IE 11 is not supported. For an optimal experience visit our site on another browser.

EU deaths may outnumber births from 2015

Deaths are expected to outnumber births in the European Union from 2015 when migration will become the only source of population growth, according to an EU report released Tuesday.
/ Source: The Associated Press

Deaths are expected to outnumber births in the European Union from 2015 when migration will become the only source of population growth, according to an EU report released Tuesday.

The forecasts show Europe aging rapidly over future decades with fewer workers paying the pension and health care costs of more and more elderly people.

In the near-term, the number of EU citizens in the 27-nation bloc will swell from today's 495 million to 521 million in 2035. But after that it will shrink back gradually to 506 million in 2060, according to the EU's statistics agency.

Many more people will live longer, with those aged 80 or over almost tripling in number from 22 million now to 61 million in 2060, Eurostat predicts.

EU officials regularly warn governments they need to do more to prepare for this population timebomb which will see two workers for every retiree in 2060 instead of four at present.

Some European countries are trying to tackle this by encouraging people to work longer, shedding some rules that allow some professions retire in their 50s.

The population changes will vary from country to country.

By 2060, Britain will overtake Germany and France to become the European Union's most populous state, increasing by a quarter to 77 million.

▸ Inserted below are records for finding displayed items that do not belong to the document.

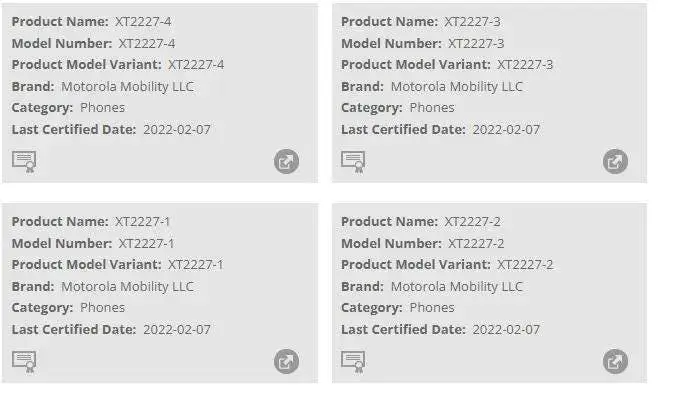Open certificate icon for XT2227-4
The image size is (676, 400).
coord(24,162)
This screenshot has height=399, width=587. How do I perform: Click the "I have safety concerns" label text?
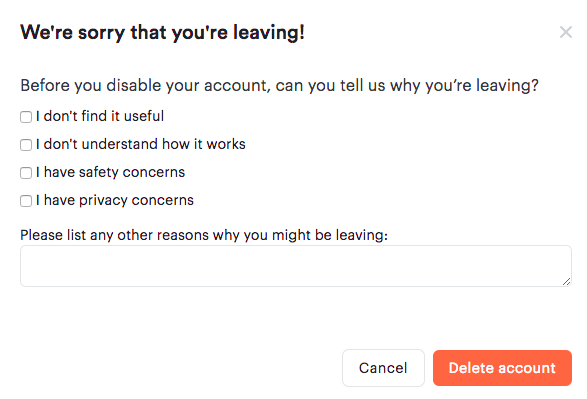tap(110, 172)
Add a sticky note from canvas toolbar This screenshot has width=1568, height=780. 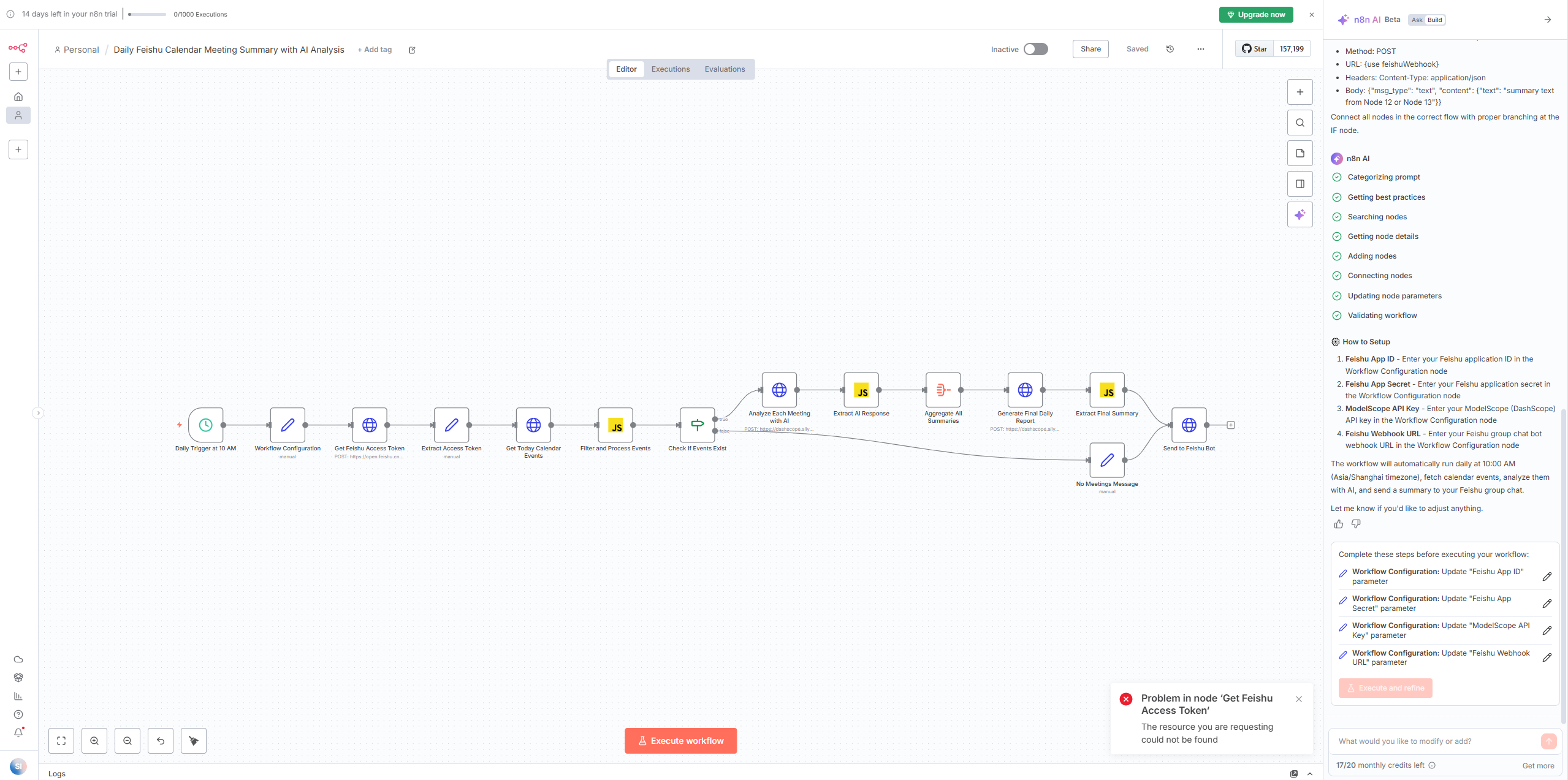pos(1300,153)
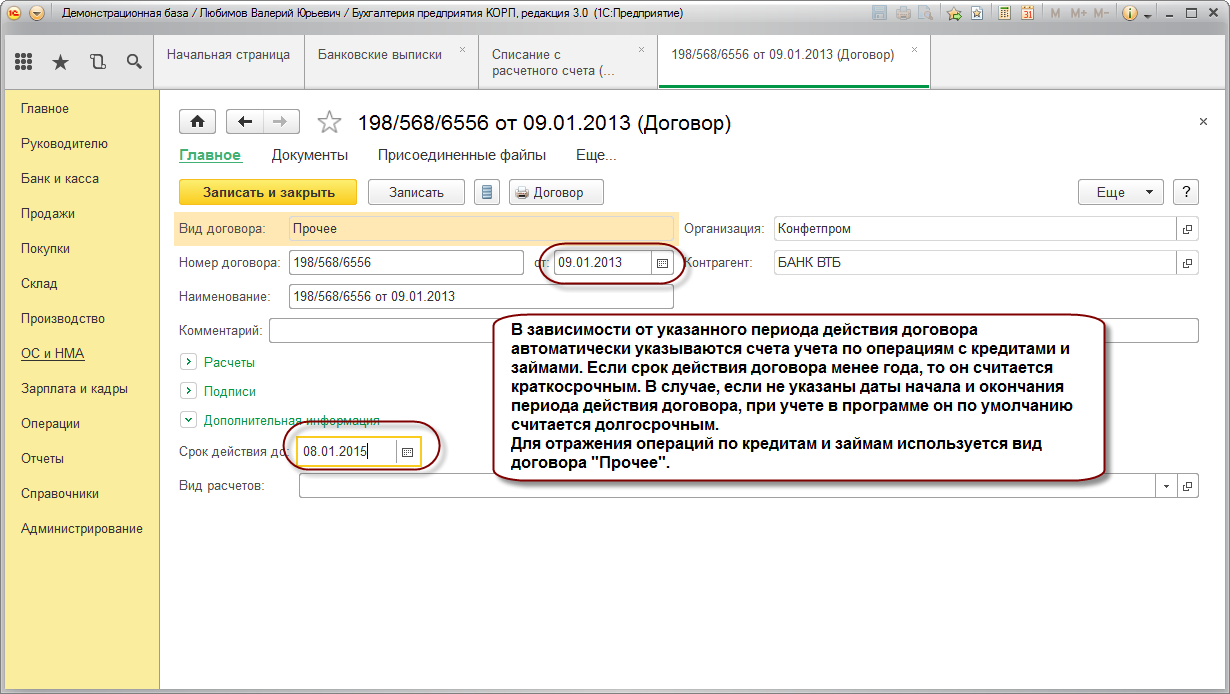This screenshot has width=1230, height=694.
Task: Open the Еще dropdown button on the right
Action: click(1120, 192)
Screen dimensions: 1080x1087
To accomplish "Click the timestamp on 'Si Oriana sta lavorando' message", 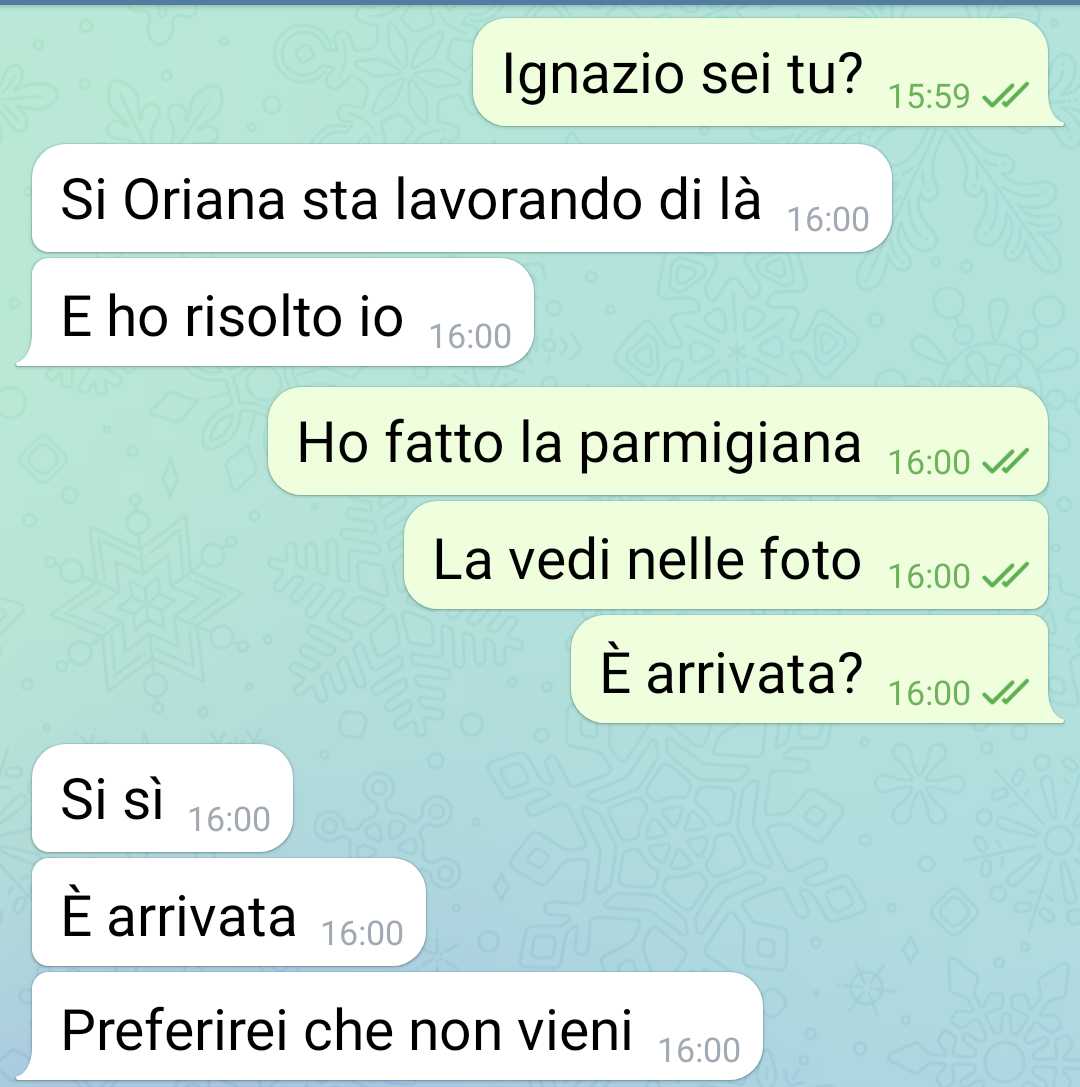I will tap(828, 220).
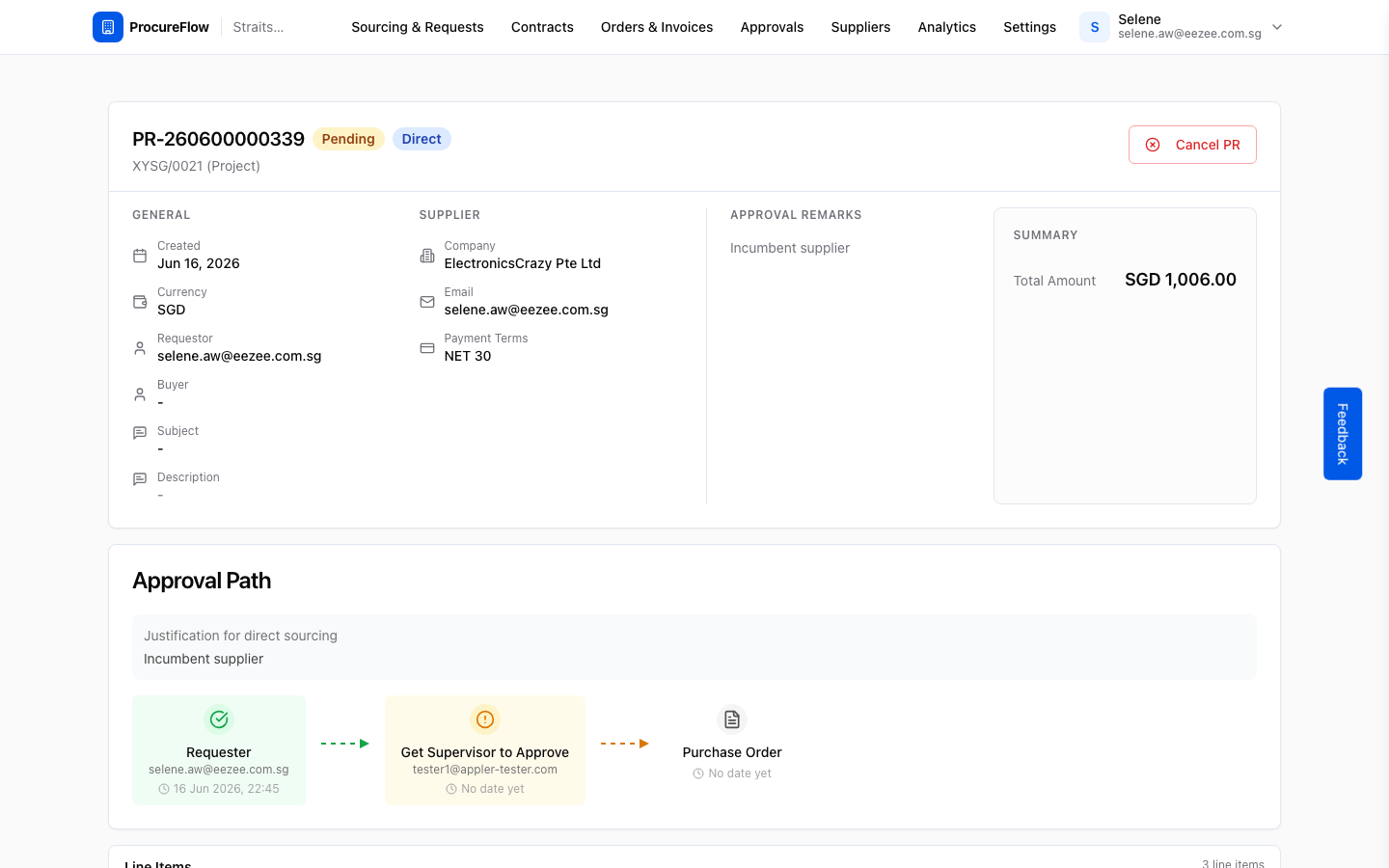This screenshot has height=868, width=1389.
Task: Expand the Selene account menu chevron
Action: [1277, 27]
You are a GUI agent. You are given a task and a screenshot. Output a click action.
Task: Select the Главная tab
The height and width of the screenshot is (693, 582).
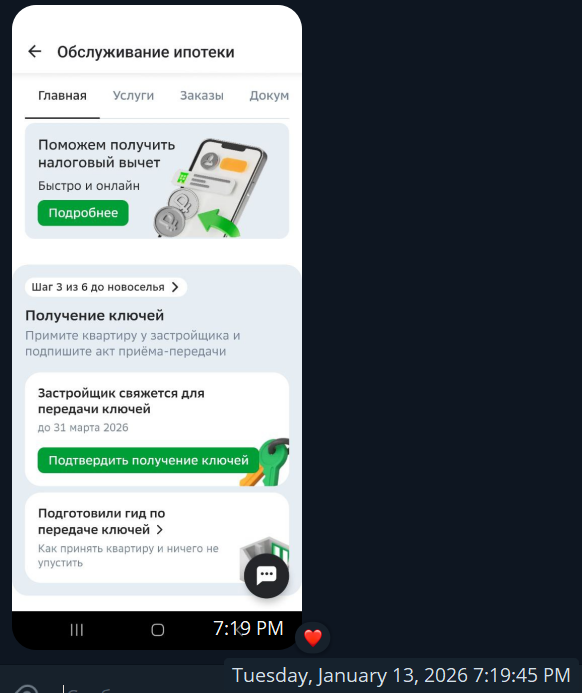[62, 95]
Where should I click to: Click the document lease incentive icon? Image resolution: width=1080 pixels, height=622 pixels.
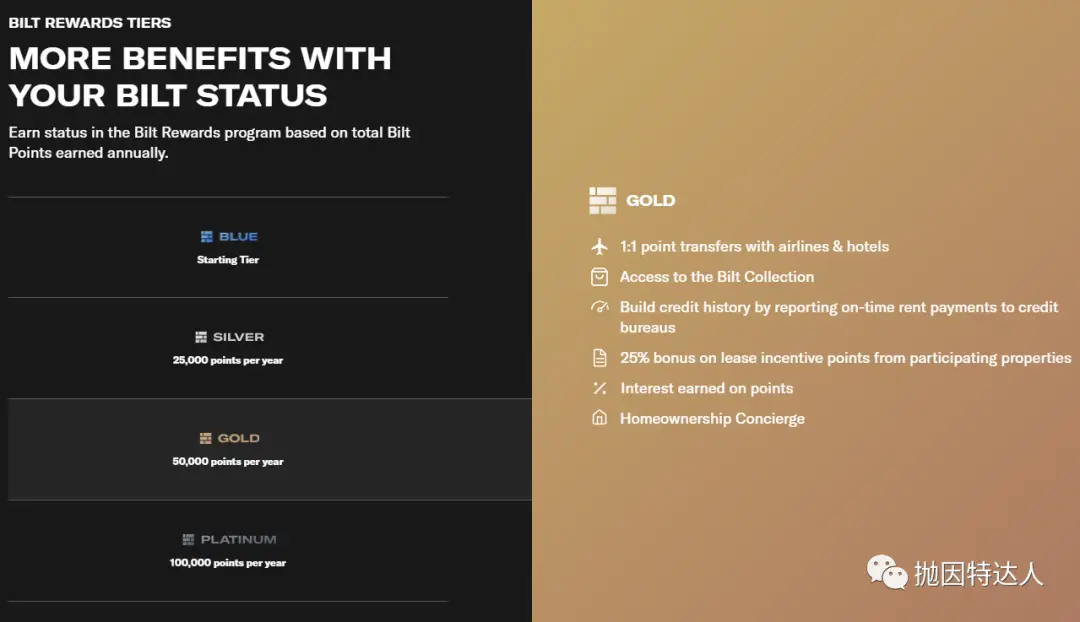click(x=600, y=358)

Germany will shrink to 71 million while France will grow to 72 million, Italy to 59 million and Spain to 52 million.

Ireland — which currently has Europe's second highest birth rate after France — will grow by half, while Cyprus, one of the EU's smallest states, will expand by three quarters.

Some eastern European states will see their populations fall dramatically. Bulgaria will drop by 28 percent, Latvia by 26 percent, Lithuania by 24 percent, Romania by 21 percent and Poland by 18 percent, Eurostat forecasts.

The Luxembourg-based EU agency warns that its figures are a "what-if scenario" that should be taken with caution. It says it assumes that all European countries will become more similar with birth rates falling and people living longer.